Delfin Domingo Dadis
Delfin Domingo Dadis
Delfin Domingo Dadis
vs.
SPOUSES MAGTANGGOL DE GUZMAN and NORA Q. DE GUZMAN, and THE
REGISTER OF DEEDS OF TALAVERA, NUEV A ECIJA, Respondent
FACTS:
Delfin Domingo Dadis filed a Complaint for reconveyance and damages against Spouses De
Guzman alleging among that the spouses were the registered owners of a parcel of land; their
daughter, Marissa, entered into a contract of real estate mortgage over the subject property in their
favor to secure a loan obligation. Moreover, they made it appear that Marissa was authorized by
the Spouses Dadis by virtue of a Special Power of Attorney, however, the SPA was forged because
it was never issued by him or Corazon as the signatures contained therein are not theirs, especially
since he was in the United States of America at the time.
In their Answer, the Spouses De Guzman stated that: they have no knowledge as regards the
supposed falsity of the SPA presented by Marissa and Corazon at the time the latter pleaded to
accommodate them into entering a mortgage contract. They have no knowledge that Delfin was
not in the Philippines at the time of the execution of the SPA and they were in good faith from the
time the property was mortgaged until it was foreclosed and they were able to help Delfin’s family,
who was financially distressed at the time.
The Regional Trial Court established that Delfin was not in the Philippines, thus, he could not have
signed the SPA authorizing Marissa to mortgage the property. Without his written consent, the
mortgage is void since such act is not merely an act of administration but of ownership or dominion
on the part of Corazon.
The CA reversed and set aside the RTC’s decision. It conceded that, as found by the RTC and
undisputed by the parties, the SPA had been forged. As to the issue of whether Magtanggol is a
mortgagee in good faith and for value, it resolved in the affirmative and noted that the purported
SPA bears the signatures of both Corazon Pajarillaga-Dadis and the plaintiff-appellee Delfin
Domingo Dadis, the registered owners of the property subject of the real estate mortgage and that
it was duly notarized.

§ Dataset
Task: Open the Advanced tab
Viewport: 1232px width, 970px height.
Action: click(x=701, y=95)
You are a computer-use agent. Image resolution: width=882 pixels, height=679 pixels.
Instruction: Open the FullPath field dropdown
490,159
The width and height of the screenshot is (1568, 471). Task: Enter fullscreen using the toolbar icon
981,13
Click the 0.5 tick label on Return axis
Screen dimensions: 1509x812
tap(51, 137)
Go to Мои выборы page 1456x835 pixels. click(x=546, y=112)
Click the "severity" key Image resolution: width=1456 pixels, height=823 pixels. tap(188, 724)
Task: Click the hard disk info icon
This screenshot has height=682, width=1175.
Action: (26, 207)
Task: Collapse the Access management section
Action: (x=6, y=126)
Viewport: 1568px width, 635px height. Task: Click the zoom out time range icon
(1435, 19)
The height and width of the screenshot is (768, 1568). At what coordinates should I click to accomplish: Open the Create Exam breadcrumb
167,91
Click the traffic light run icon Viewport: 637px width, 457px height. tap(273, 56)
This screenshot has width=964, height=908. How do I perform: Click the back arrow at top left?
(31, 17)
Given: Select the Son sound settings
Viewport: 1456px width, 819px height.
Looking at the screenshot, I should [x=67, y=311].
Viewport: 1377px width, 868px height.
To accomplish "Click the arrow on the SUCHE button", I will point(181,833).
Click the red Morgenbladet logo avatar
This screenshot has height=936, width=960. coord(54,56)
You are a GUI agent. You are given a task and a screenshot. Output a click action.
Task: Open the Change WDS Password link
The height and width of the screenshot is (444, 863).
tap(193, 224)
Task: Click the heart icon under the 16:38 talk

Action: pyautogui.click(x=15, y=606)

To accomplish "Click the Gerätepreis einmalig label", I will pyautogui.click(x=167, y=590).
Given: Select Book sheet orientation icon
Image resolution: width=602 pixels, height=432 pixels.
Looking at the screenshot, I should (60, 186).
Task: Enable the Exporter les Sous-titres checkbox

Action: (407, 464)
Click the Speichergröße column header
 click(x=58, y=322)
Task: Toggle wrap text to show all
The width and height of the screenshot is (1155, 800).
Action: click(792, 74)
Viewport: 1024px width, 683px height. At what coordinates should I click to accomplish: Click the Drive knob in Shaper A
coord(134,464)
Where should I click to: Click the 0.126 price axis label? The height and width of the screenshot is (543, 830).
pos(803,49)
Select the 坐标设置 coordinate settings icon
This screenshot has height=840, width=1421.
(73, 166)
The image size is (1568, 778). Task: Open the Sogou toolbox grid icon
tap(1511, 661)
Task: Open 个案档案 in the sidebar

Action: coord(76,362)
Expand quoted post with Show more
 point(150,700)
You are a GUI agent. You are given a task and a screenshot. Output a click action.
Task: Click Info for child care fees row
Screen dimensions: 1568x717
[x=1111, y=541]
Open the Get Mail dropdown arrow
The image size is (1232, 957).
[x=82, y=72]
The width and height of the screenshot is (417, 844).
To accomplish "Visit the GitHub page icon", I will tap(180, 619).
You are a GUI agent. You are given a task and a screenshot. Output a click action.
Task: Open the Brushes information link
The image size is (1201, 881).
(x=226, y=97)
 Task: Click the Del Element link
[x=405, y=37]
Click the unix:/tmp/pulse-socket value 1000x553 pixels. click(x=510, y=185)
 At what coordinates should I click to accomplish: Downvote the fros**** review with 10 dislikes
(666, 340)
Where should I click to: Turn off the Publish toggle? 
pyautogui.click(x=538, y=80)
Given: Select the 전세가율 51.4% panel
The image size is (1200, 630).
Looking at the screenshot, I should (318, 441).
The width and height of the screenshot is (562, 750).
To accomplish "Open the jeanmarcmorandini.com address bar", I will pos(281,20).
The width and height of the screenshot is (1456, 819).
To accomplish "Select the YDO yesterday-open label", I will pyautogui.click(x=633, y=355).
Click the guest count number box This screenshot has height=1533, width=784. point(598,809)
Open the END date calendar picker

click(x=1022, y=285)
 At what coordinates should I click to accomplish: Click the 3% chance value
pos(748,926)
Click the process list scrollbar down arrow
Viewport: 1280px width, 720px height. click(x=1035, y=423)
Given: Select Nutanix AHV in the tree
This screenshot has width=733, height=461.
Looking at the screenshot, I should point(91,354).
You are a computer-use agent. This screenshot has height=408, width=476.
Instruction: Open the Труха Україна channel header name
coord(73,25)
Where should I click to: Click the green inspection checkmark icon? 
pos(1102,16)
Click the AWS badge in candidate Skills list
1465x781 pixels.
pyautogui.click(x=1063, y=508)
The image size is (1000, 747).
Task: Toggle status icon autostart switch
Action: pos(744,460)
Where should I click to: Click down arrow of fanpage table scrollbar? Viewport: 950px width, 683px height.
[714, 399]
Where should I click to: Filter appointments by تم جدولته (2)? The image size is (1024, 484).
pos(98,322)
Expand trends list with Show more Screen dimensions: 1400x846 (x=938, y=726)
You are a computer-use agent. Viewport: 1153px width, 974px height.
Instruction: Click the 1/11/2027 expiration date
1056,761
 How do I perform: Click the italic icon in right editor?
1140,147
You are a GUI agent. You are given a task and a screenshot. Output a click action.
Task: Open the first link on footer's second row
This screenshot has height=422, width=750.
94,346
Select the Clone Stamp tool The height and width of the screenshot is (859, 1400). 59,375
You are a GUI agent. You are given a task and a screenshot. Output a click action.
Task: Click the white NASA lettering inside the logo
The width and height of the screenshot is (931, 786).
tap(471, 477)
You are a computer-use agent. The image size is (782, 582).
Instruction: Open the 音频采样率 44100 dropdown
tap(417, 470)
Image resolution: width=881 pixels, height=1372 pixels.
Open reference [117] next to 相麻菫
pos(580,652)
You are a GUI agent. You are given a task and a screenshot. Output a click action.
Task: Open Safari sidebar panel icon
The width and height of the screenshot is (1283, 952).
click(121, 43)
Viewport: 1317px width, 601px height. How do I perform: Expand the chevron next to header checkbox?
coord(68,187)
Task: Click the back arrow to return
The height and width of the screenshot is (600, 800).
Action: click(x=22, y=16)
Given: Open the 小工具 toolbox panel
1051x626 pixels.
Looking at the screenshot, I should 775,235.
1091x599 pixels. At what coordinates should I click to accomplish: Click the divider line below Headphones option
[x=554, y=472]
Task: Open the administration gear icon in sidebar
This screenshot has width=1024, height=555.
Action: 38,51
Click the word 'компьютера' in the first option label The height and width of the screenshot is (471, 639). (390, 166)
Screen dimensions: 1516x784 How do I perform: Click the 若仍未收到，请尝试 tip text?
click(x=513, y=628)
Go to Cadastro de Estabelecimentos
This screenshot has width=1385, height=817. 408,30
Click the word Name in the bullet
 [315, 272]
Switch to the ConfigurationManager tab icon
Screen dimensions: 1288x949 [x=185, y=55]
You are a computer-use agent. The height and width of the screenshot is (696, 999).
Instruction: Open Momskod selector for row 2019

§ Actions to take
**a)** According to the case digest, where was Delfin Domingo Dadis when the Special Power of Attorney was supposedly executed?
**b)** Why did the Regional Trial Court hold the mortgage void, according to the case digest?
**c)** Continue the case digest from its last sentence.
The records have no part in any of this.

§ Answers to each task
**a)** He was in the United States of America.

**b)** Delfin was not in the Philippines, so he could not have signed the SPA authorizing Marissa to mortgage the property. Without his written consent, the mortgage was void because mortgaging the property is an act of ownership or dominion, not merely an act of administration, on Corazon's part.

**c)**
Ruling:
No.
The doctrine of mortgagee in good faith presupposes that the mortgagor, who is not the rightful
owner of the property, has already succeeded in obtaining a Torrens title over the property in his
or her name and that, after obtaining the said title, he or she succeeds in mortgaging the property
to another who relies on what appears on the said title.
In this case, Marissa is undoubtedly not the registered owner of the subject lot; and the certificate
of title was in the name of her parents at the time of the mortgage transaction. She merely acted as
the attorney-in-fact of Corazon and Delfin by virtue of the falsified SPA. The protection accorded
by law to mortgagees in good faith cannot be extended to mortgagees of properties that are not yet
registered with the RD or registered but not under the mortgagor’s name.
When the mortgagee does not directly deal with the registered owner of the real property, like an
attorney-in-fact of the owner, it is incumbent upon the mortgagee to exercise greater care and a
higher degree of prudence in dealing with such mortgagor.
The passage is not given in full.